Behind the walls of war lived the peaceable and amiable people of Vienna, a reasonably tolerant mixture of Germans, Hungarians, Czechs, Slovaks, Croats, Moravians, French, Italians, Poles, and Russians—190,000 souls. The great majority were Roman Catholic, and, when they could, worshiped the city’s patron saint in St. Stephen’s Church. The streets were mostly narrow, but there were some spacious and well-paved boulevards. A congeries of majestic buildings focused on the palatial Schönbrunn, which housed the Emperor, his family, and the main offices of the government. The “blue” Danube passed along the edge of the city, carrying commerce and pleasure in amiable confusion. Sloping toward the river, the park called the Prater (meadow) gave old and young a place for carriage drives or promenades. And just outside the city gates the Wienerwald, or Vienna Woods, invited those lucky walkers who loved trees and trysts, the smell of foliage, the song and chatter of winged residents.

All in all the Viennese were a docile and well-behaved people, quite unlike the Parisians, who, with or without revolution, lived on excitement, resented marriage, hated their nobles, suspected their King, and doubted God. There were nobles here too, but they danced and musicked in their palaces, respected pedestrians, indulged in no snobbery, and died gallantly, however ineffectually, before Napoleon’s businesslike warriors. Class consciousness was keenest in the upper middle class, which was making fortunes by supplying the Army, or lending to aristocrats impoverished by a feudalism without stimulus, or to a state always fighting and losing wars.

A proletariat was beginning to form. By 1810 there were over a hundred factories in or near Vienna, employing in all some 27,000 men and women, nearly all at wages that sufficed to keep them alive and multiplying.7 As early as 1811 there were complaints that oil refineries and chemical plants were polluting the air.8 Commerce was developing, helped by access to the Adriatic at Trieste, and by the Danube that touched a hundred towns plus Budapest and reached the Black Sea. After 1806 Napoleon’s attempt to exclude British goods from the Continent, and French control of Italy, hampered Austrian commerce and industry, and left hundreds of families to unemployment and penury.

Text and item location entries
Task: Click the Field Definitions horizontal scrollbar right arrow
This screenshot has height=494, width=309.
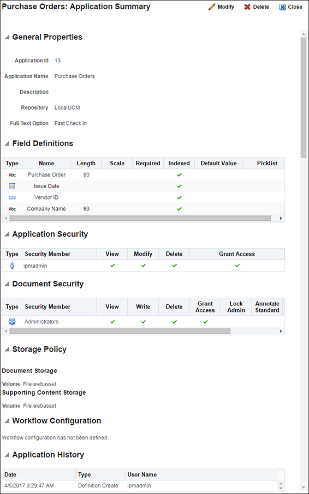Action: [x=281, y=218]
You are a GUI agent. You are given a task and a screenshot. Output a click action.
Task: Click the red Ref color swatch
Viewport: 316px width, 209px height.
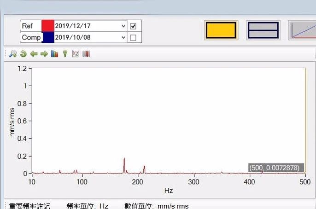[x=48, y=26]
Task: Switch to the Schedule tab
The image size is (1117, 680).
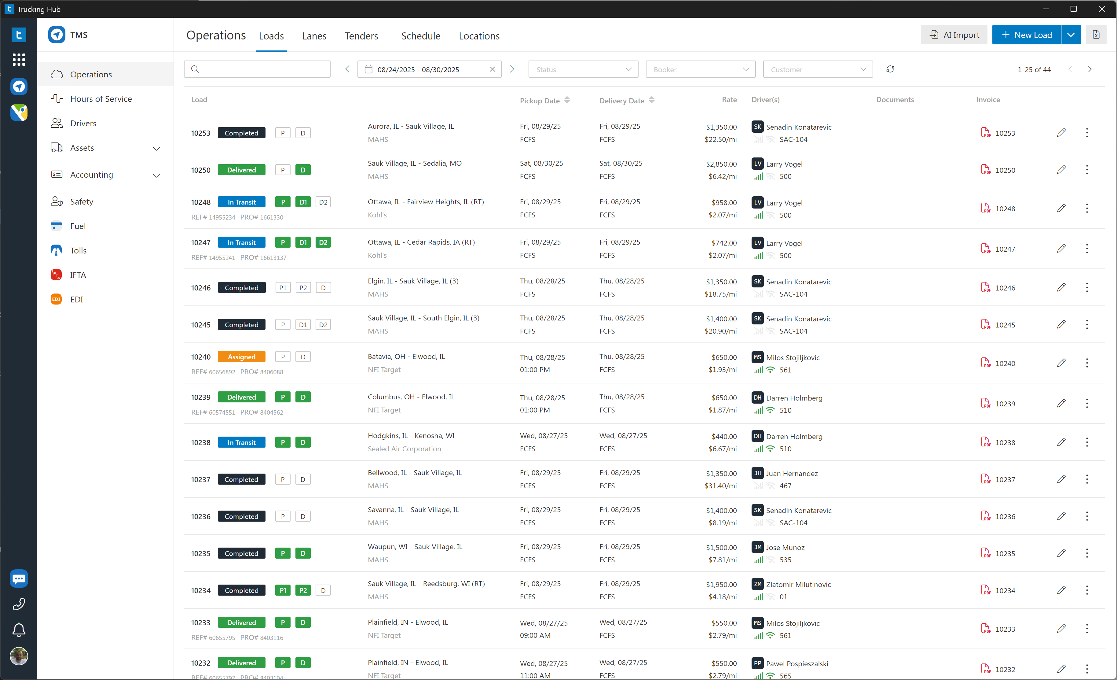Action: [420, 36]
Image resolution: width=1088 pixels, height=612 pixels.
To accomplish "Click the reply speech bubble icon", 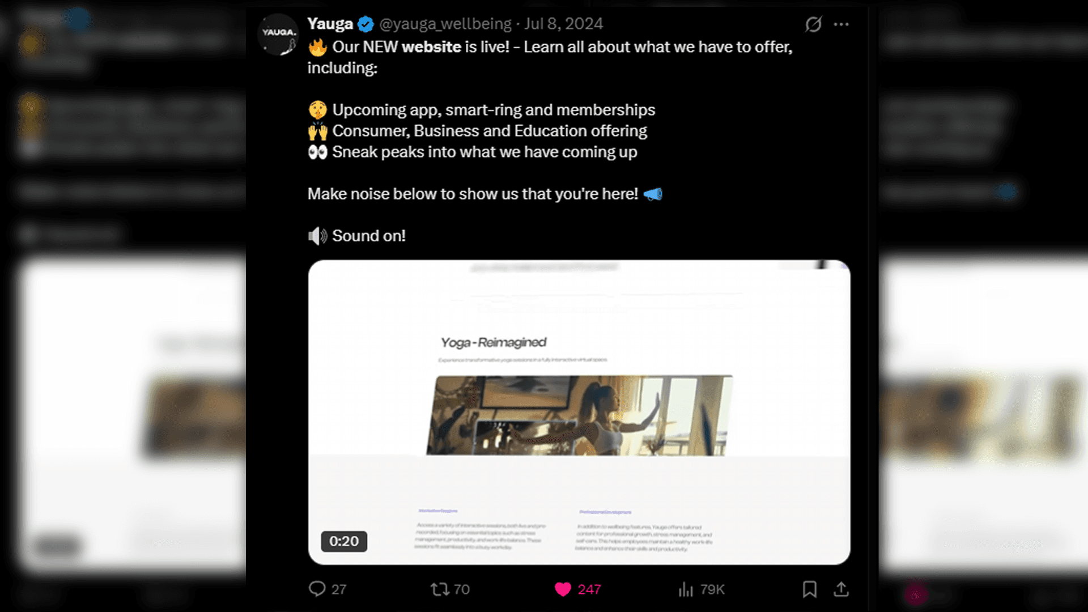I will (317, 589).
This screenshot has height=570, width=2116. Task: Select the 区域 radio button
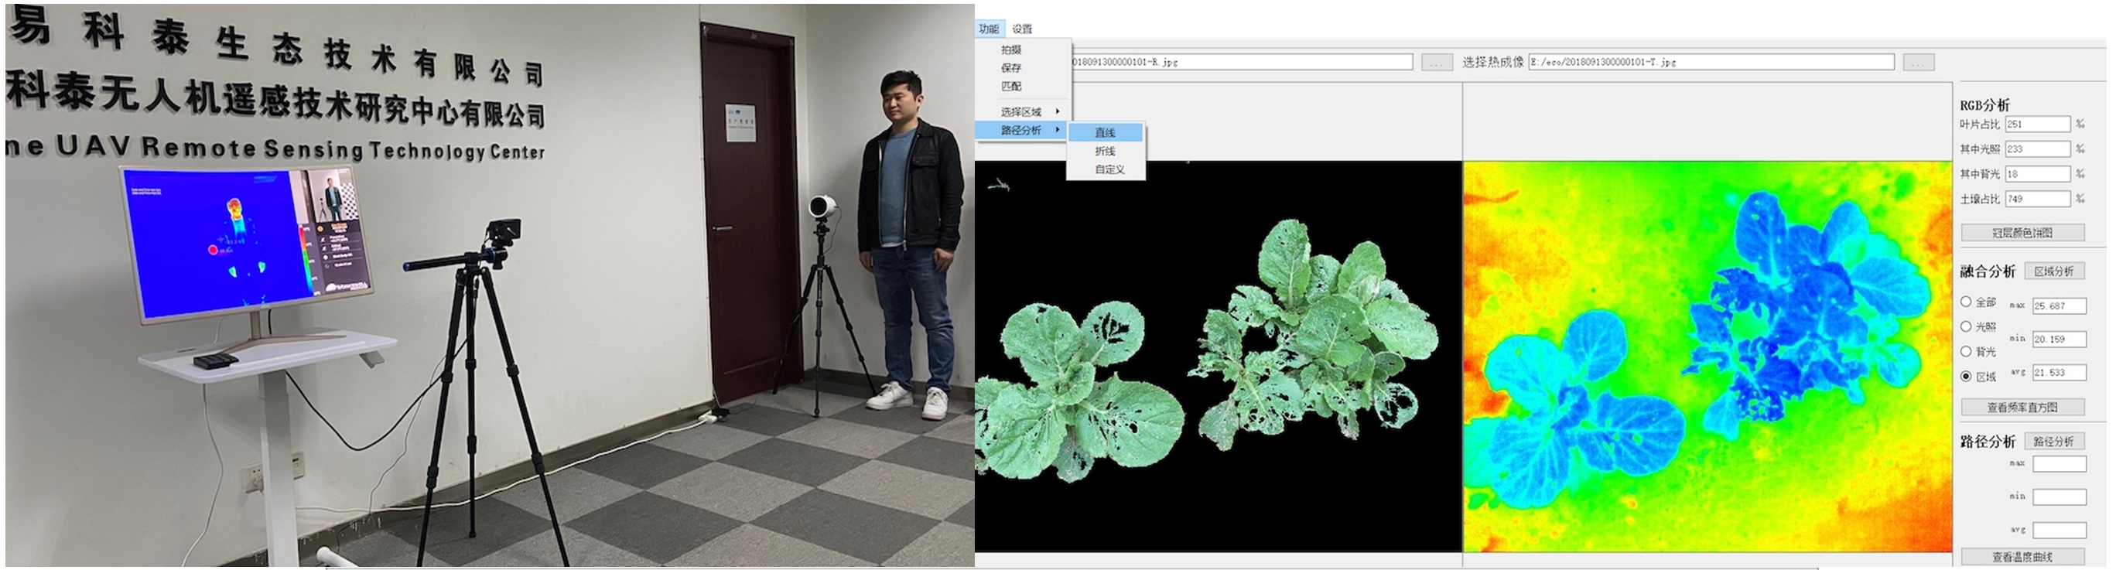tap(1967, 376)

* ACTIONS TO TAKE:
1 - Answer these questions using the passage on Vienna:
(a) How many people lived in Vienna, according to the passage?
(b) Which building housed the Emperor, his family, and the main offices of the government?
(c) By 1810, roughly how many men and women worked in the factories in or near Vienna?
2 - Carry the passage on Vienna forward from its final sentence.
The entries are separate material and have no connection to the passage on Vienna.

* ANSWERS BY TASK:
1 -
(a) 190,000
(b) The Schönbrunn
(c) Some 27,000

2 -
Finance was mostly managed by Jews, who, excluded from agriculture and most industry, became experts in the handling of money. Some Jewish bankers in Austria rivaled the Esterházys in the splendor of their establishments; some became the cherished friends of emperors; some were honored as saviors of the state. Joseph II ennobled certain Jewish bankers in appreciation of their patriotism. The Emperor liked especially to visit the home of the financier Nathan von Arnstein, where he could discuss literature and music with the banker’s pretty wife. This was the versatile and cultivated Fanny Itzig, who maintained one of the most favored salons in Vienna.9

The government was administered by the nobility with middling competence and inconsiderable honesty. Jeremy Bentham, in a letter of July 7, 1817, mourned this “utter moral rottenness of the Austrian state,” and he despaired of finding “an honorable person.” No commoner could rise to a commanding post in the armed services or the government; consequently there was little stimulus to soldiers or bureaucrats to take pains or risks for promotion’s sake. The ranks of the Army were filled by shiftless volunteers, or by conscription through lottery, or by the impressment of beggars, radicals, or criminals;10 no wonder these Austrian armies were periodically routed by French legions in which any private might rise to leadership, and even join Napoleon’s covey of dukes.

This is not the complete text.